Translation

LUNCH BREAK

Amusing anecdotes offer wisdom on the topics of poetry, translation, and even ballet; a lunch hour presentation by American poet and translator Richard Howard leaves this reporter reminiscing of a 1970s Paris. BY ERIC CHIANG

A presentation by Richard Howard, American poet and translator of such French authors as Roland Barthes, Simone de Beauvoir, Michel Foucault and Alain Robbe-Grillet, brought back memories of the Paris I knew in the 1970s. These illustrious French authors, now all deceased, were very much alive when I was a student in France in 1973. My sister and I were there on separate study abroad programs. I went to the University of Nancy in Lorraine while she studied at Reid Hall, a veritable chateau on Rue de Chevreuse in the sixth arrondissement of Paris. I went to Paris as often as I could and slept in the men’s dormitory at the chateau for free. The sixth arrondissement wasn’t the most chic and expensive district of Paris that it is now; those fancy shops didn’t start to move in until the late 1970s. There was a quartier chinois that consisted of a small grocery store of unknown Asian origin and a couple of Vietnamese restaurants on Rue Monsieur-le-Prince. From her memoirs, I knew that Simone de Beauvoir lived in an apartment on Boulevard Raspail.

Wit and wisdom
So what would Richard Howard talk about at this gathering during lunch hour at a location that is a five-minute walk from where I work in San Francisco? Would he spill the beans on the authors he translated? What was the translation industry like when he was working? Did he have to convince publishers of translation that he could jump from poetry to semiotics, as we now have to convince the translation agencies of our abilities to do legal and medical documents?

Richard Howard is 82 years old. He looked healthy and spoke with a low raspy voice. About thirty people came to hear him talk at 111 Minna Gallery. If some were translators, they didn’t look as if they had struggled with PDF files at home. Howard started by talking about his childhood and some incidents that led him to his distinguished and varied vocations. To wit: He came from a wealthy family in Cleveland. His parents went to Europe often. The family owned a bookstore that his uncle managed. One day, a lady came in asking to buy a Bible. Howard was struck by the persuasive authority with which his uncle told the woman that the Bible was all sold out. It was brilliant that his uncle knew the content of the bookstore like the back of his hand. After the woman left, the aunt came out and asked his uncle, “Why did you say the Bible was sold out? We have many copies in the back.”  “I know,” the uncle replied, “but there are days when one simply doesn’t feel like selling the Bible.”

Prelude and postlude
Howard talked at length about Prelude to the Afternoon of a Faun, a poem that he translated, and the ballet that was subsequently based on itHe described in graphic detail what the dancer Nijinsky did with a handkerchief during his performances that kept the Parisian spectators coming back for more. The names he mentioned were: Sergei Diaghilev, Claude Debussy, and Stéphane Mallarmé (these were people of the arts who lived well before his time, of course). At one point, he recited a portion of a script he had translated for a new theatrical production of Prelude. This touching rendition of the “soliloquy of the faun” lasted a good ten minutes while we sat in respectful silence.

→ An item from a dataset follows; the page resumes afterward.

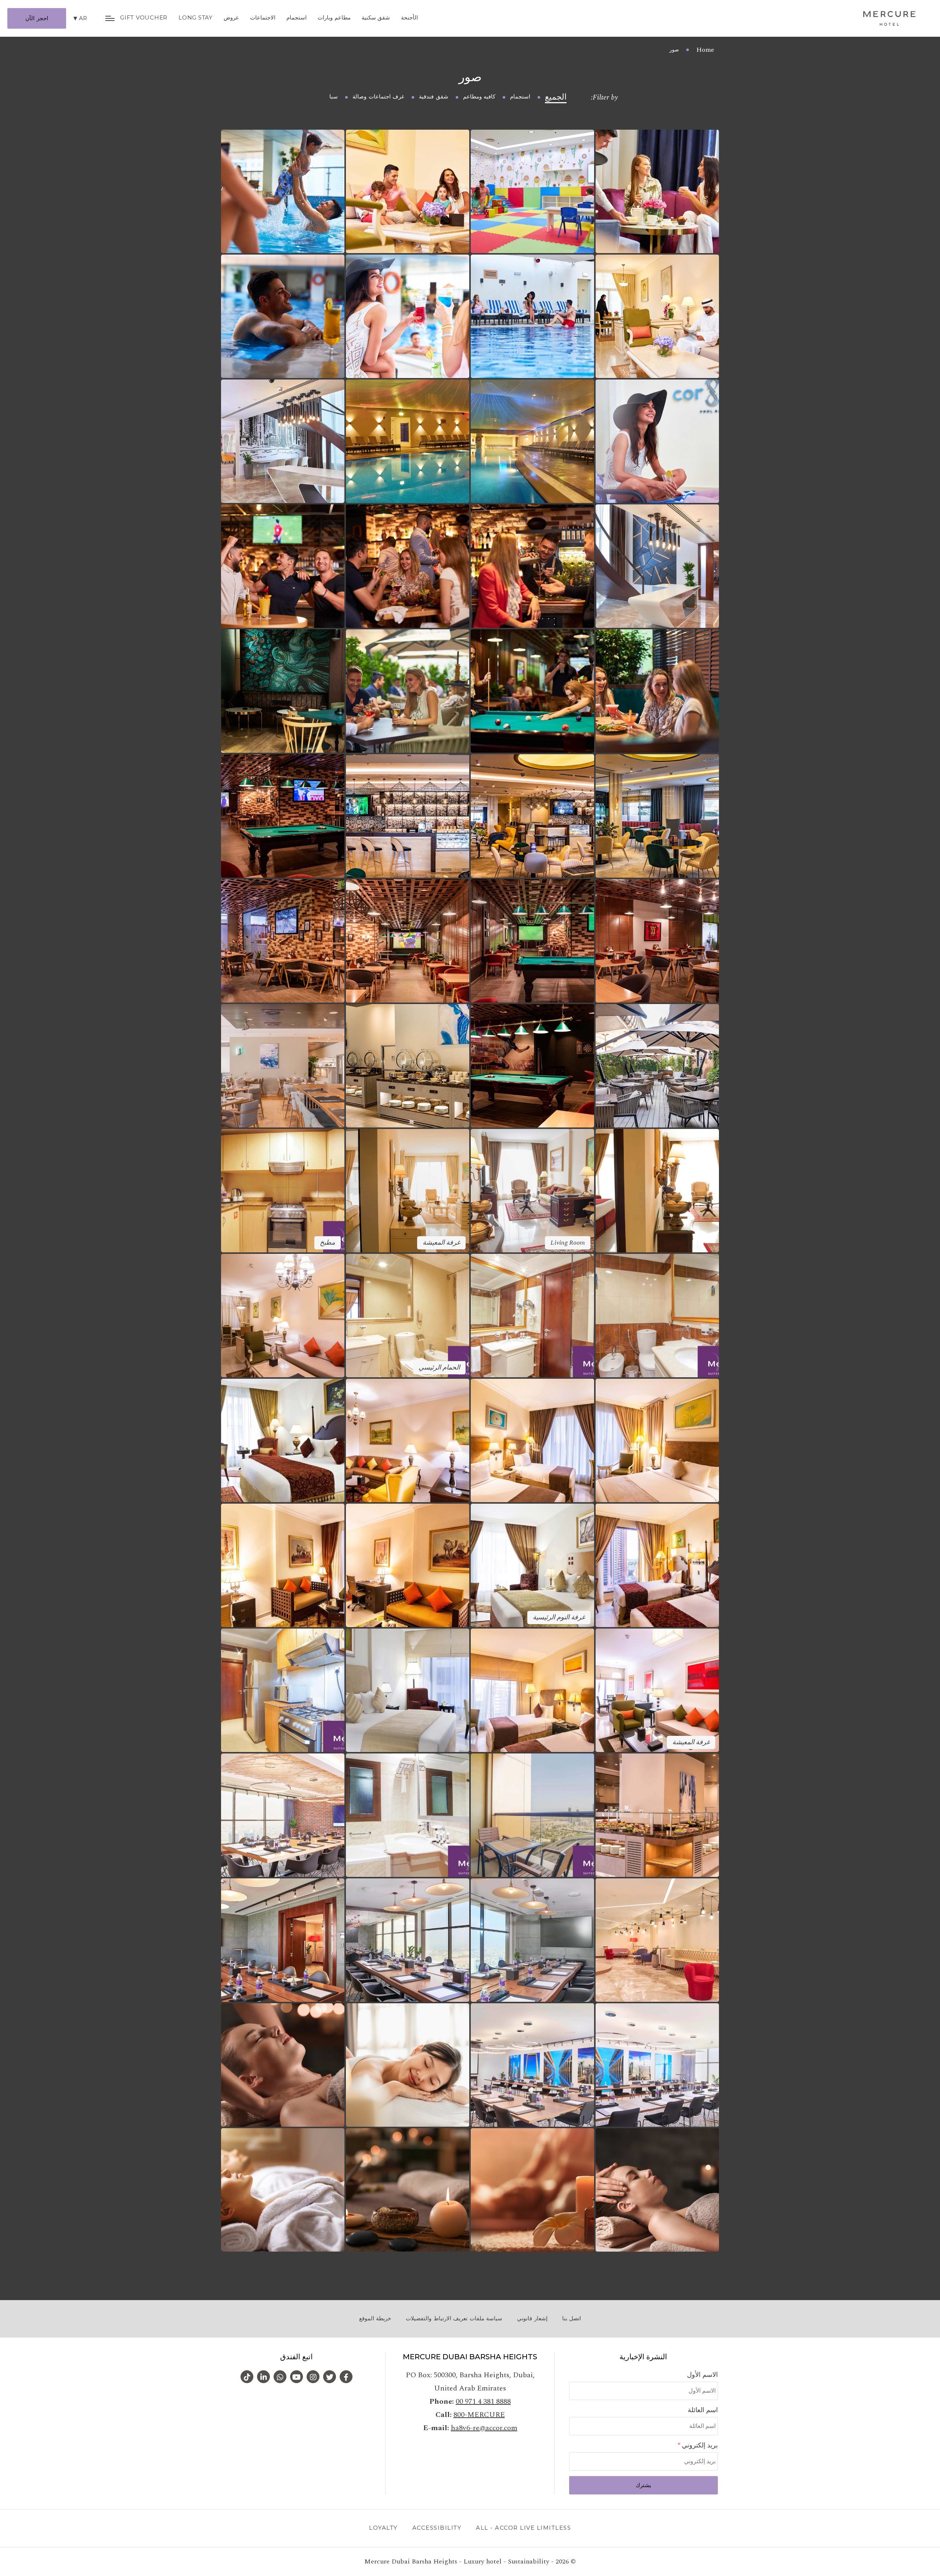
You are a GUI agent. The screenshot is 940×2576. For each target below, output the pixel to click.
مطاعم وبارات (334, 17)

Howard talked about the first time he was asked to do translation. From what I can recall, a very well known publishing house asked him to translate a book of French poems for about $20,000. Howard refused, but the publishing house kept coming back with increasing levels of compensation. When the figure hit $35,000, he consented. I don’t know whether Howard meant to imply that this was typical…

In the Q & A section, a woman wanted to discuss his ideas on translating poems. When he said something to the effect that it was sometimes hard for him to know what the original poem meant and that he had to keep going in spite of it, a man in the audience asked whether he had departed the realm of the translator and entered into that of the author. Howard smiled and said, “That I leave to you to think about.” Apparently he was not amused.